AB, Kıbrıs sorununun çözümü için adım atabilir
TEPAV AB Enstitüsü Direktörü Nilgün Arısan Eralp'in hazırladığı "Doğrudan Ticaret Tüzüğü: Tüm Taraflar İçin Bir Çıkış Yolu Olabilir mi?" başlıklı politika notu yayımlandı. Notta Doğrudan Ticaret Tüzüğü'nün Avrupa Parlamentosu'nda görüşülmeye başlandığı hatırlatılarak, "10 Haziran 2010 tarihinde, Avrupa Parlamentosu 'Başkanlar Konferansı' doğrudan ticaret tüzük taslağı konusunda bir karar verecektir. Avrupa Parlamentosu taslağı kabul ederse, AB Bakanlar Konseyi de nitelikli çoğunlukla kabul etme yetkisine sahiptir. Konsey'in de Komisyon'un da hukuk servislerinin görüşleri bağlayıcı değildir. Burada karar AB üye devletlerine kalmaktadır" denildi. Umulan ve beklenen gelişmenin Kıbrıs da dahil olmak üzere, AB üye devletlerinin, içinde bulunulan ortamda tek çıkış noktasının "Doğrudan Ticaret Tüzüğü" olduğunu görebilmeleri olduğuna işaret edilen Not'ta, şu ifadelere yer verildi:
"Tüzük'ün kabulü, Kıbrıs ekonomisini AB'ye entegre eder"

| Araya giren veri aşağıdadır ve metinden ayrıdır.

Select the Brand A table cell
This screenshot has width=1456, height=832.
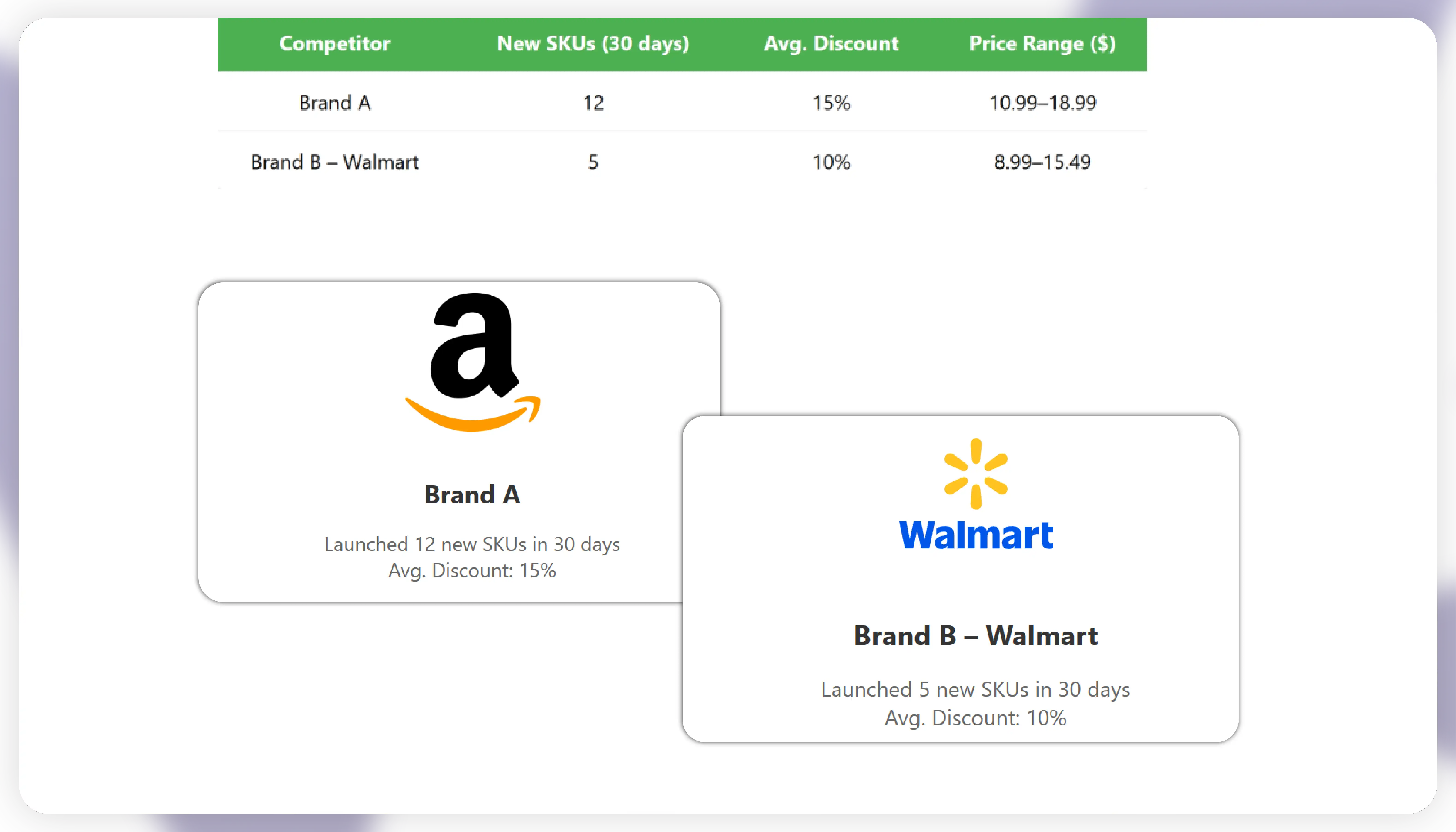[335, 103]
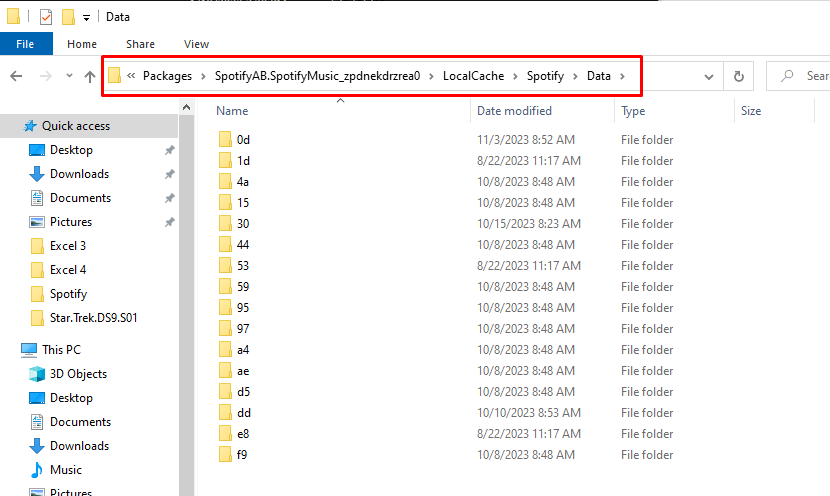This screenshot has width=830, height=496.
Task: Click the Back navigation arrow
Action: point(16,76)
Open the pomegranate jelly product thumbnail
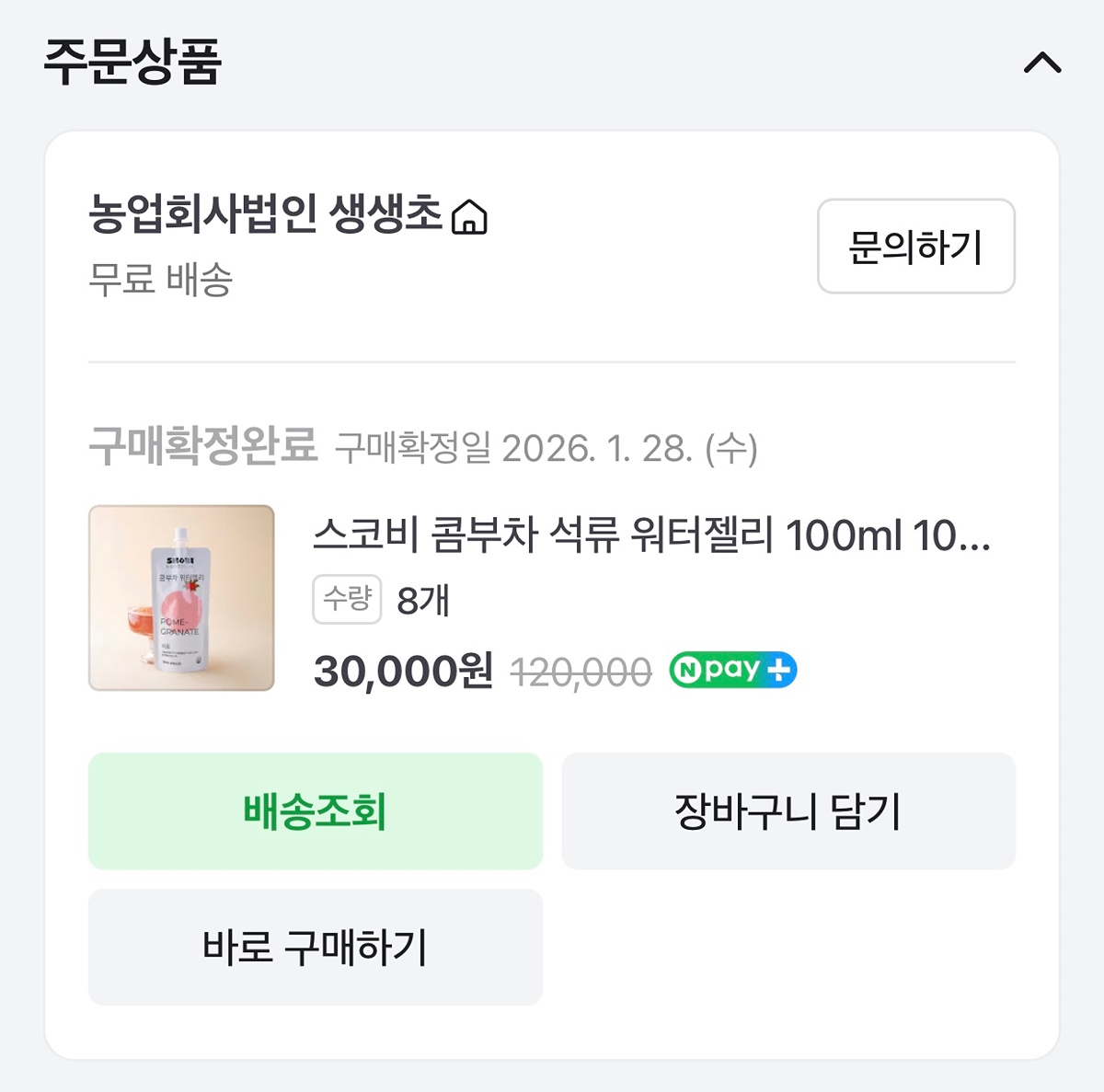The image size is (1104, 1092). click(181, 598)
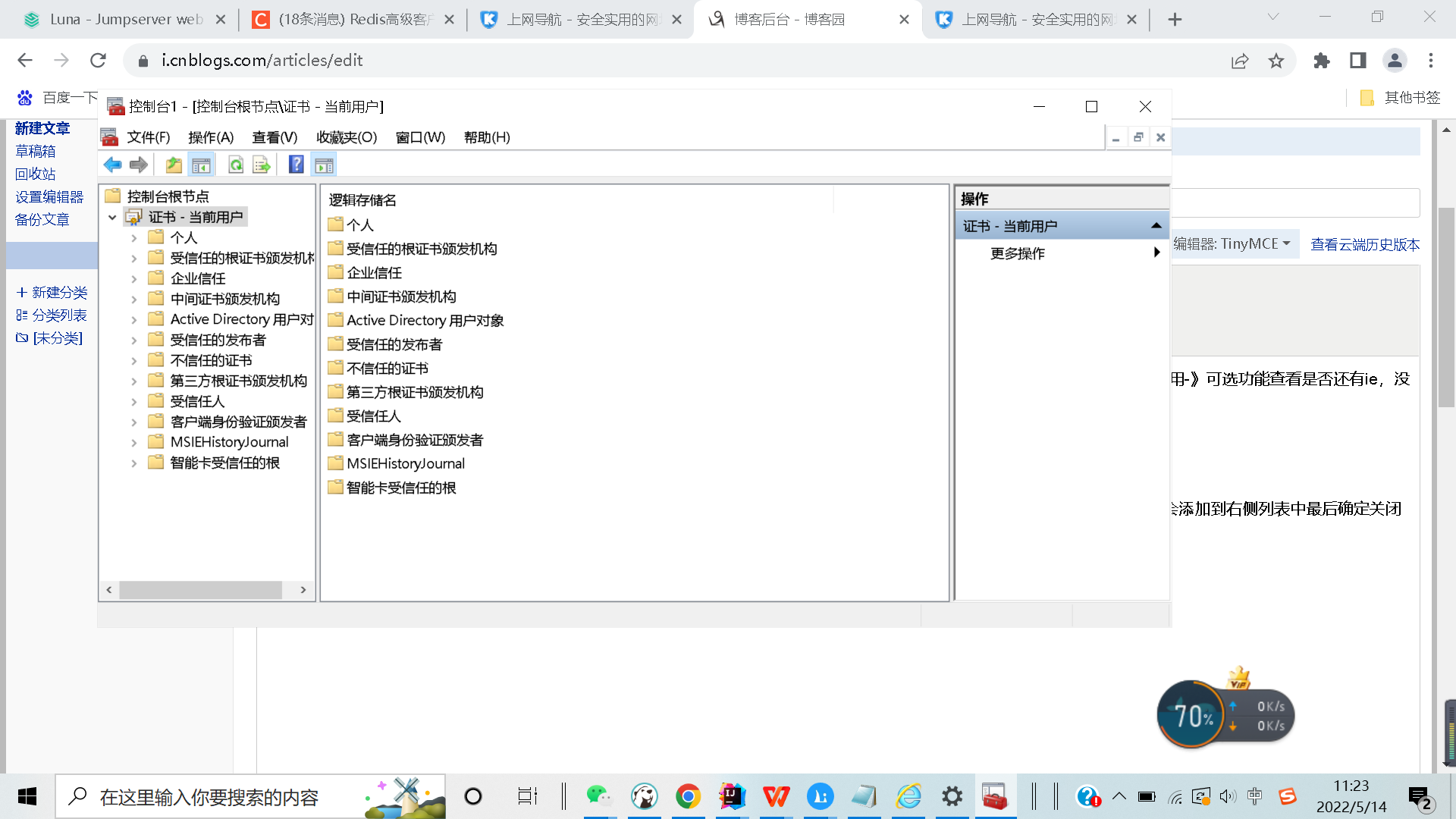
Task: Click the Export List toolbar icon
Action: pos(262,165)
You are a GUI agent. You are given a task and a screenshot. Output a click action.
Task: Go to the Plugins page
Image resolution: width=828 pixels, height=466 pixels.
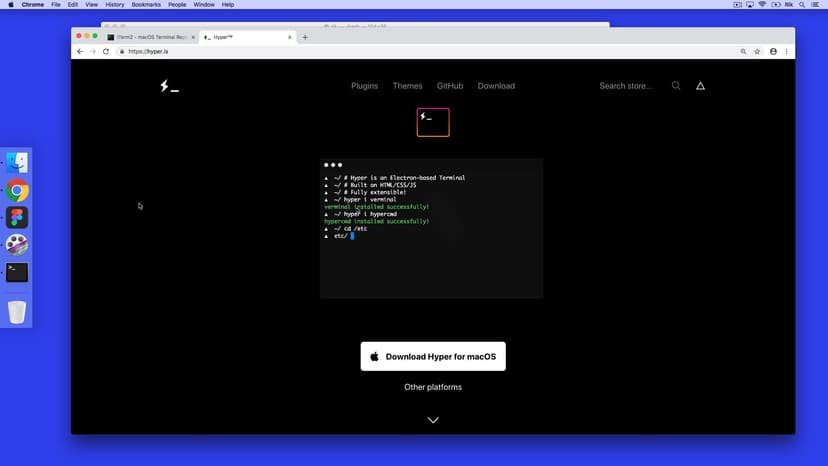(x=364, y=86)
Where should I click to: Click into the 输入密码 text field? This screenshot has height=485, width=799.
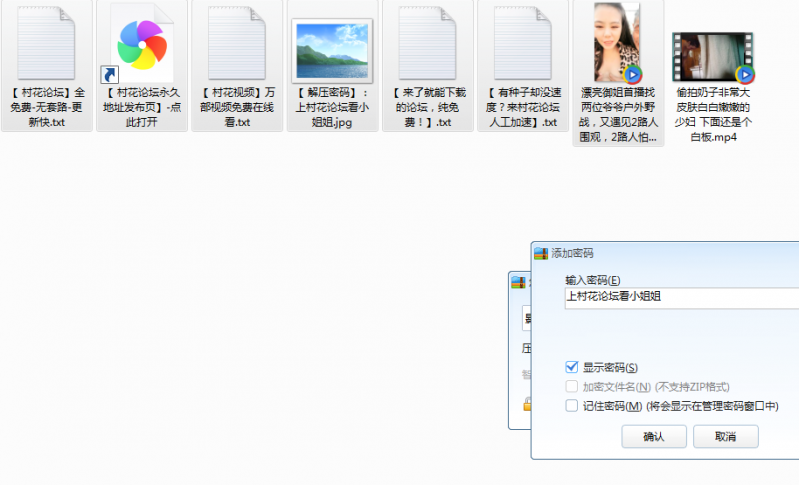pos(680,296)
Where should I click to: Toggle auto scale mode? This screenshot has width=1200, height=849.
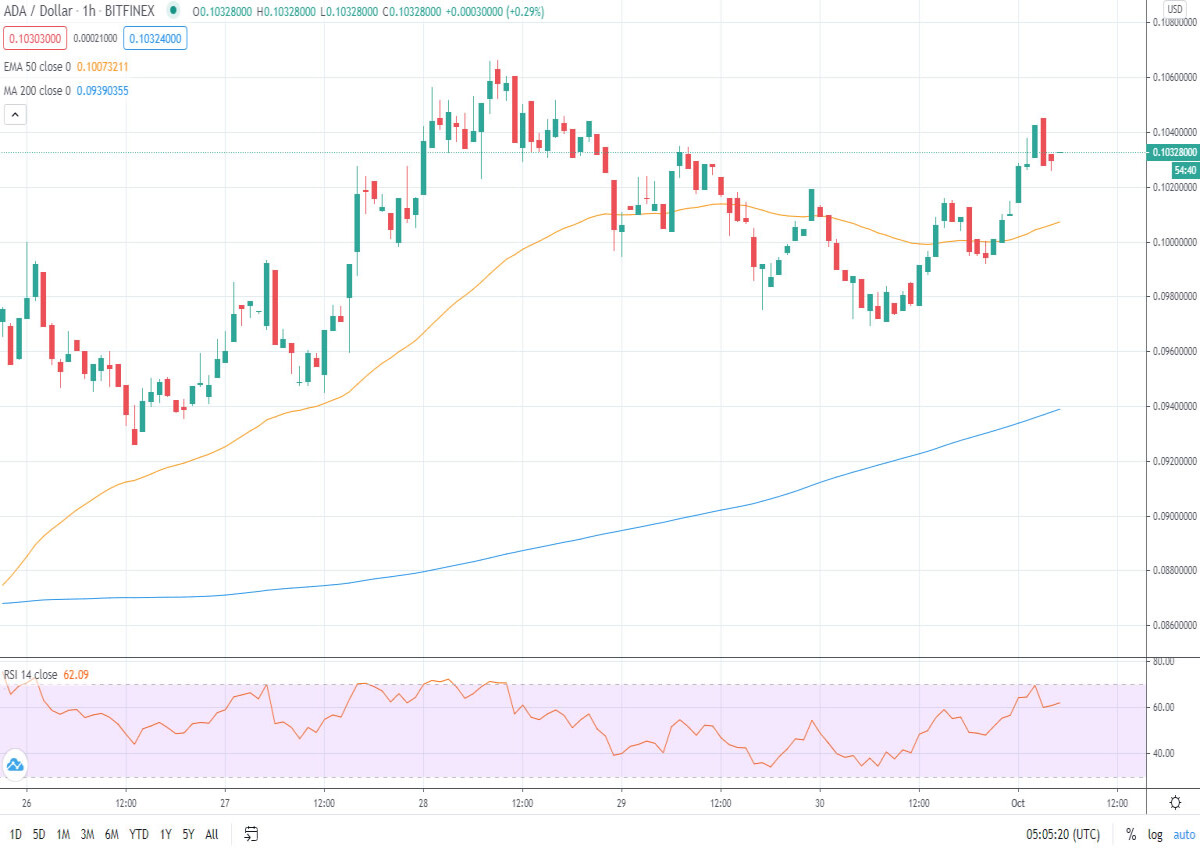1183,834
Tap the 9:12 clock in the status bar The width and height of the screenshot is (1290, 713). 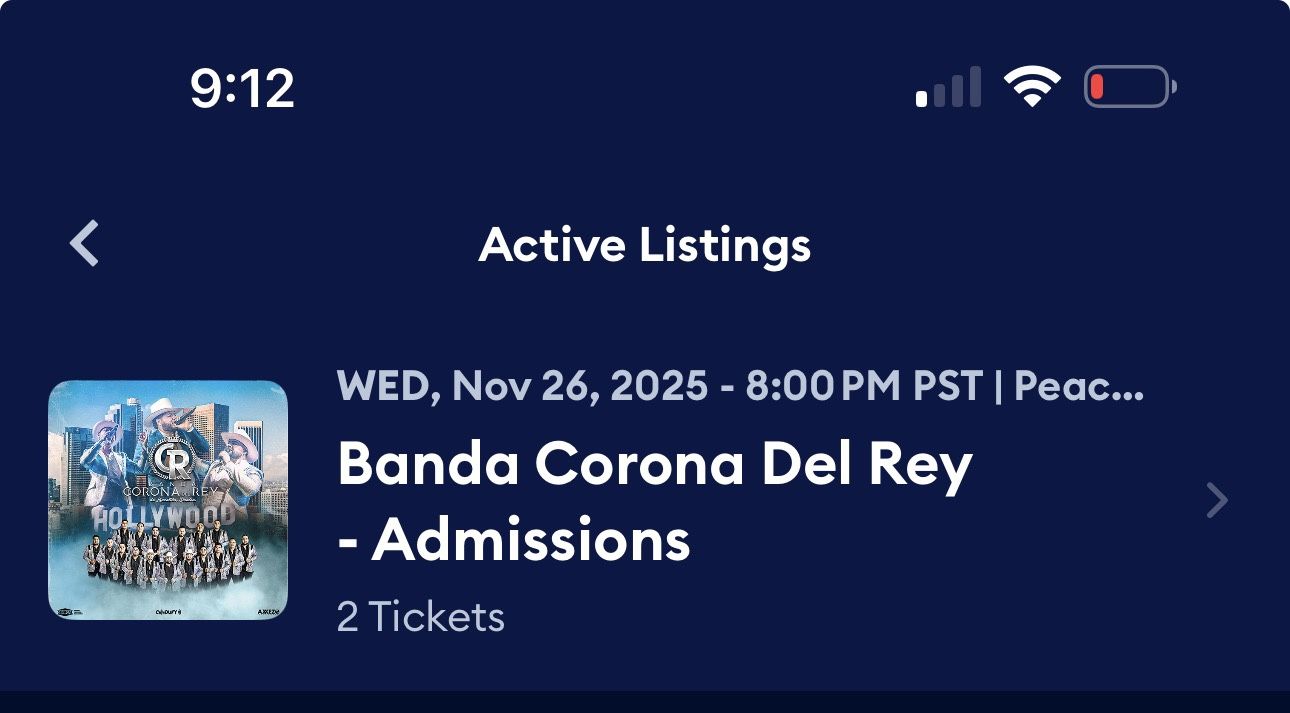tap(240, 88)
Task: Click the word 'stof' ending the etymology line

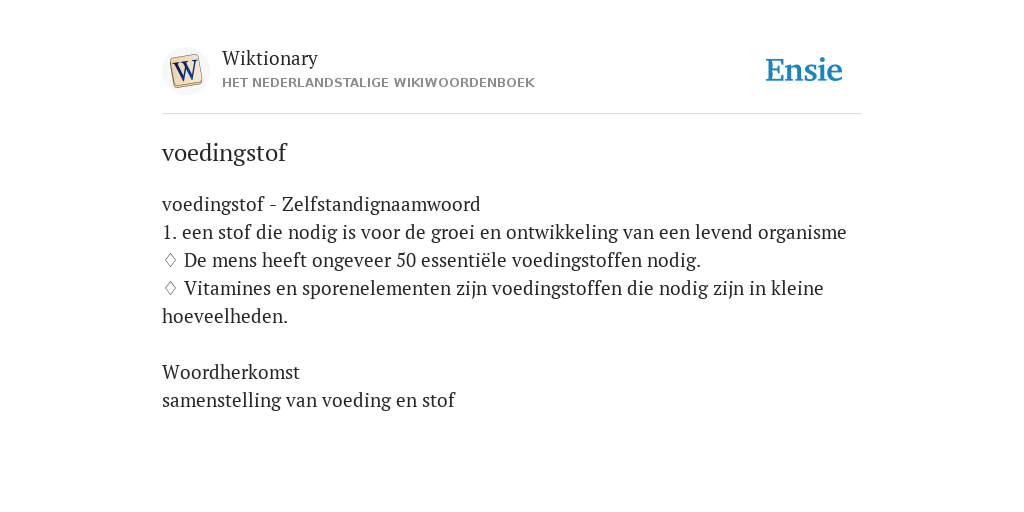Action: (439, 400)
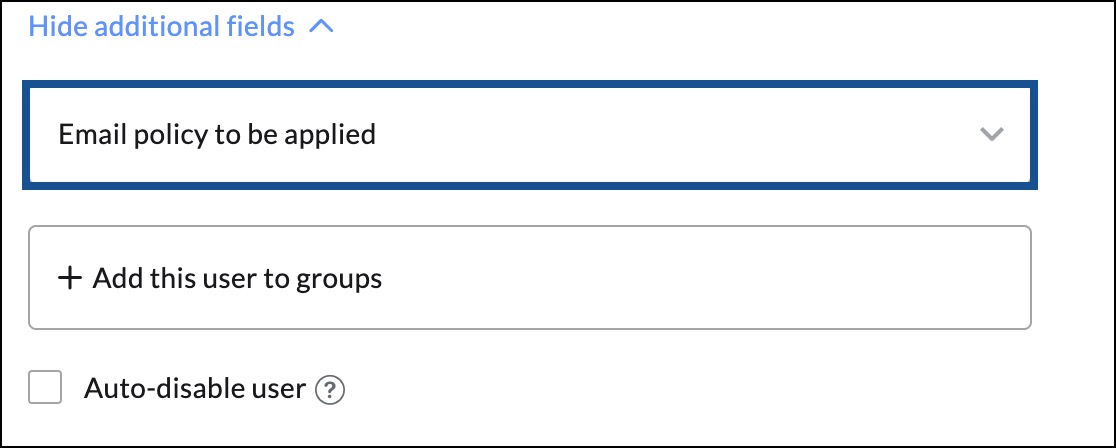
Task: Select the focused email policy combo box
Action: (x=530, y=135)
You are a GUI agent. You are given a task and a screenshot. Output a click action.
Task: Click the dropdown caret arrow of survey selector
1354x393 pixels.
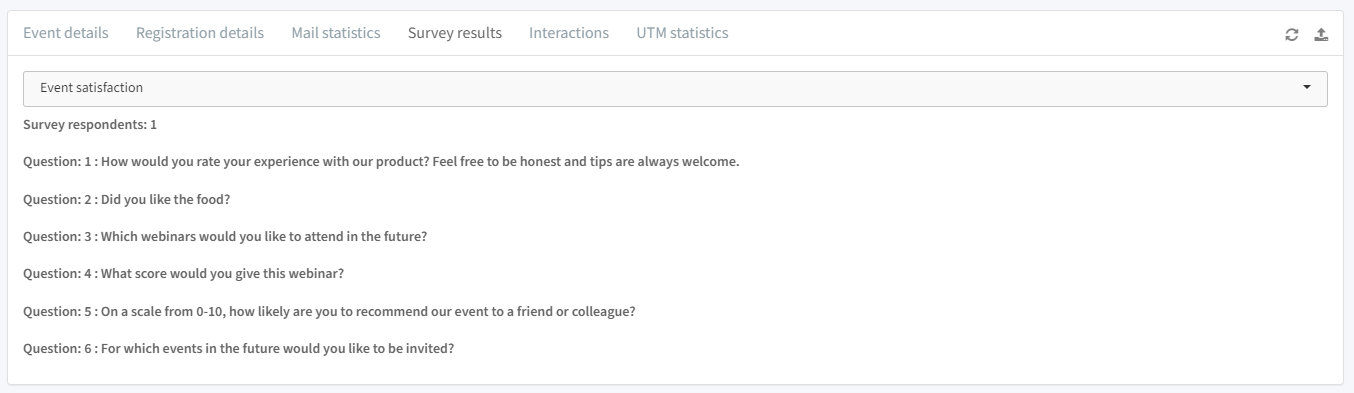pyautogui.click(x=1307, y=88)
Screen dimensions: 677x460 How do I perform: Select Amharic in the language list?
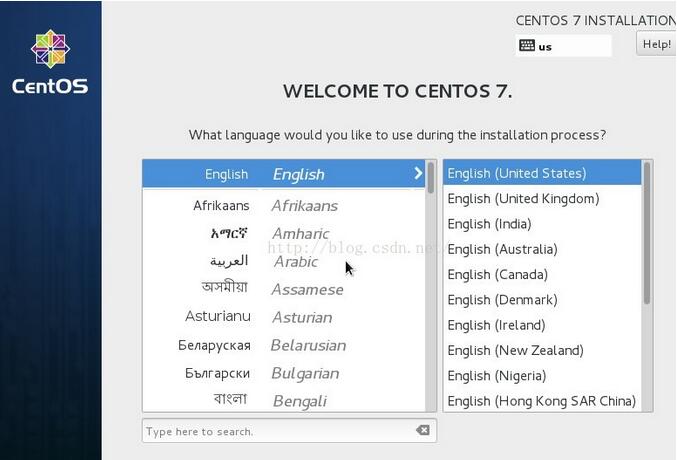tap(284, 234)
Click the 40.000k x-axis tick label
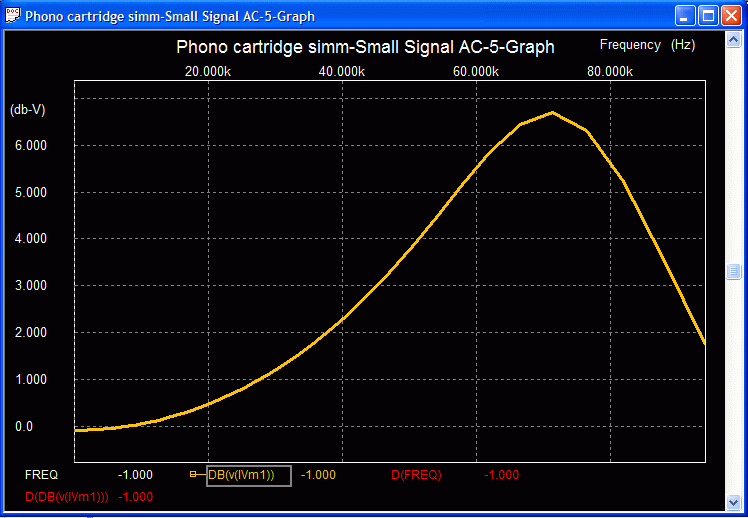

"Avrupa Parlamentosu Sosyalist Grup Başkanı Martin SCHULZ, "Tüzük'ün kabulünün Kuzey Kıbrıs'ın rekabet gücünü artırarak iki kesim arasındaki refah farkını azaltacağını ve Kuzey Kıbrıs ekonomisini AB'ye entegre ederek çözümü kolaylaştıracağını" belirtmiştir. Tüzük'ün kabulü ayrıca, Türk yetkililerinin de resmen açıkladığı gibi Türkiye'nin limanları açmasını sağlayarak, hem taraflar arası ticareti kolaylaştıracak hem de Türkiye'nin müzakere sürecinin hareketlenmesini ve tüm ilgili taraflar arasında bir karşılıklı güven ortamının oluşumunu sağlayacaktır. Ayrıca Kıbrıslı Türkler'in AB'ye karşı duydukları büyük hayal kırıklığı da ortadan kalkacaktır." Not'ta, Kıbrıs'ta taraflar arasındaki gelişmişlik farkının, kalıcı çözümün önündeki önemli engellerden biri olarak kabul edildiğine dikkati çekilerek, Kuzey Kıbrıs'ın sürdürülebilir bir ekonomik gelişmeye kavuşması ve kapsamlı bir çözümün de kolaylaşabilmesi için Kuzey Kıbrıs'ın dünya ve AB ekonomisi ile bütünleşmesini sağlamasının önemli olduğu vurgulandı. Değerlendirmeye şöyle devam edildi: "Görüldüğü gibi AB'nin önünde gerek Türkiye-AB ilişkilerini gerek 'Kıbrıs Sorunu'nu içinde bulunduğu çıkmazdan çıkarma potansiyeline sahip çok kritik bir karar bulunmaktadır. Ada'da adil, kalıcı ve kapsamlı bir çözüm isteyen ve Türkiye'nin müzakere sürecinin adil koşullarda devamını isteyen tüm AB üye devletleri de bu gerçekleri görerek, Tüzük'ün kabulü doğrultusunda oy kullanırlarsa, bir 'stratejik hata' daha yapmayarak, AB'nin 'barış projesi' kimliğine gölge düşürmemiş olacaklardır. Doğrudan Ticaret Tüzüğünden bu kadar fayda beklemek doğru mu diyeceklere sorulması gereken soru ise şudur : O zaman AB;nin kurucu devlet adamları Avrupa;nın bütünleşme sürecini neden ticari entegrasyondan başlatmışlardır?"